# Introduction to GPU Programming with Python
## Solutions to notebook 4

### Main example: Matrix multiplication using Numba CUDA (in global memory only)

In [None]:
import numpy as np
from numba import cuda

In [None]:
#Part 1: Create matrices A,B,C as numpy arrays. Fill A and B with random numbers.
A=np.random.rand(512,512).astype(np.float32)
B=np.random.rand(512,512).astype(np.float32)
C=np.zeros(shape=(512,512)).astype(np.float32)

In [None]:
#Part 2: Calculate number of blocks and threads
NumThreads=32
NumBlocks = (C.shape[0]+(NumThreads-1))//NumThreads
blockdim = (NumThreads,NumThreads)
griddim = (NumBlocks,NumBlocks)
print(griddim,blockdim)

In [None]:
#Part 3: Create a CUDA kernel with @cuda.jit decorator
@cuda.jit
def matmul(A,B,C):
    i,j=cuda.grid(2)
    if i<C.shape[0] and j<C.shape[1]:
        tmp=0.0
        for k in range(A.shape[1]):
            tmp+=A[i,k]*B[k,j]
        C[i,j]=tmp

In [None]:
#Part 4: Call the kernel function and time it to get the execution time
%timeit matmul[griddim,blockdim](A,B,C)
print(C.dtype)

In [None]:
#Part 5: Create A,B,C manually on the GPU and copy data to the GPU arrays
d_A=cuda.to_device(A)
d_B=cuda.to_device(B)
d_C=cuda.to_device(C)

In [None]:
#Part 6: Call the kernel function and time it to get the execution time. Compare the execution times.
%timeit matmul[griddim,blockdim](d_A,d_B,d_C)

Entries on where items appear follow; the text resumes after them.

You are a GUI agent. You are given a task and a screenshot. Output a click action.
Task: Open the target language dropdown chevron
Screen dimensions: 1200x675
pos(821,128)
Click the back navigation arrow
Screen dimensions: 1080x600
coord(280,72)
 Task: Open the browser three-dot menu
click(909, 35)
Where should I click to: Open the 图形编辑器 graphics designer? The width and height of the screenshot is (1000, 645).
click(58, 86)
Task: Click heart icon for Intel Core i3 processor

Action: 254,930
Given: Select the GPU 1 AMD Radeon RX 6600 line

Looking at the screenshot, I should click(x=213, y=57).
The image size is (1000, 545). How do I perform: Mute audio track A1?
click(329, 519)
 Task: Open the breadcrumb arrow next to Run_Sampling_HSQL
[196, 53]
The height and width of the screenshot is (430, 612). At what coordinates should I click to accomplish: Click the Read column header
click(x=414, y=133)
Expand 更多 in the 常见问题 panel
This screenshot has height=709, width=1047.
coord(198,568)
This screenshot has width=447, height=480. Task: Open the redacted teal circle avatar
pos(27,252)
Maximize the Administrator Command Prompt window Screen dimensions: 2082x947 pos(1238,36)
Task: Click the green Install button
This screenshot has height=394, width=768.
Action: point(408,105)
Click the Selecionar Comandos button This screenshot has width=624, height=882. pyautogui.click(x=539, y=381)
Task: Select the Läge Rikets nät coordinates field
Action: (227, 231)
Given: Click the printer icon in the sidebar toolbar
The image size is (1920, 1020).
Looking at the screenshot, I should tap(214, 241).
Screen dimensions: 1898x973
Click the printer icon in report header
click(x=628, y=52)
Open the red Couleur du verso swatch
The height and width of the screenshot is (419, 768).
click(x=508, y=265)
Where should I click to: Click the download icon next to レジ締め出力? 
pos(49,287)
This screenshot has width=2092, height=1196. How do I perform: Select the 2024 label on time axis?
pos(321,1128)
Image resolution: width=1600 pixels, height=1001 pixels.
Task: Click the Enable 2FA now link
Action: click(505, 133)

### Exercise: Incrementation of array elements
In the following exercise each element of an array is incremented : array[i] = array[i] + 1

In [None]:
import numpy as np
from numba import cuda

In [None]:
@cuda.jit
def increment(array):
    pos = cuda.grid(1)
    if pos<array.size:
        array[pos] += 1

In [None]:
data=np.ones(12800,dtype=np.int32)
NumThreads=16
NumBlocks = (data.size + (NumThreads - 1)) // NumThreads
print(NumBlocks,NumThreads)

In [None]:
# Run the kernel and measure execution time:
%timeit increment[NumBlocks,NumThreads](data)

In [None]:
# Take advatage of excplicit data management and copy an array to GPU before kernel execution. 
# Then measure the execution time again
d_data = cuda.to_device(data)
%timeit increment[NumBlocks,NumThreads](d_data)
print(data)

### Exercise: Reversal of array elements
Here an integer array is sent to GPU where its indices are reversed, i.e. array[0]=array[N-1], array[1]=array[N-2], etc.

In [None]:
# Import required libs
import numpy as np
from numba import cuda, float32

In [None]:
#Part 3: Create a CUDA kernel with @cuda.jit decorator
# Kernel: reverse the array content using appropriate indices. 
# To do so you may need input and output indices. Implement kernel with possibility of multiple thread blocks.
@cuda.jit
def reverseArray(d_out,d_in):
    ind_in = cuda.blockDim.x*cuda.blockIdx.x + cuda.threadIdx.x; ## Index of the current thread
    ind_out = cuda.gridsize(1)-ind_in-1 ## Total number of threads - in -1
    if ind_in<d_in.size:
        d_out[ind_out] = d_in[ind_in]

In [None]:
# Define CUDA grid
dim=256*1000
NumThreads=128
NumBlocks = (dim + (NumThreads - 1)) // NumThreads
print(NumBlocks,NumThreads)

In [None]:
#Part 1: Create arrays on CPU and GPU (if you want to)
a = np.arange(0,dim,dtype=np.int32)
b = np.zeros(dim,dtype=np.int32)

In [None]:
#Part 2: Initialize host array
# Already initialized

In [None]:
#Part 4: Call the kernel function
%timeit reverseArray[NumBlocks,NumThreads](b,a)

In [None]:
#Part 5: Verify the result
print(b)

In [None]:
#Part 5: Take advantage of explicit data management
d_a = cuda.to_device(a)
d_b = cuda.device_array_like(b)
%timeit reverseArray[NumBlocks,NumThreads](d_b,d_a)
b = d_b.copy_to_host()
print(b)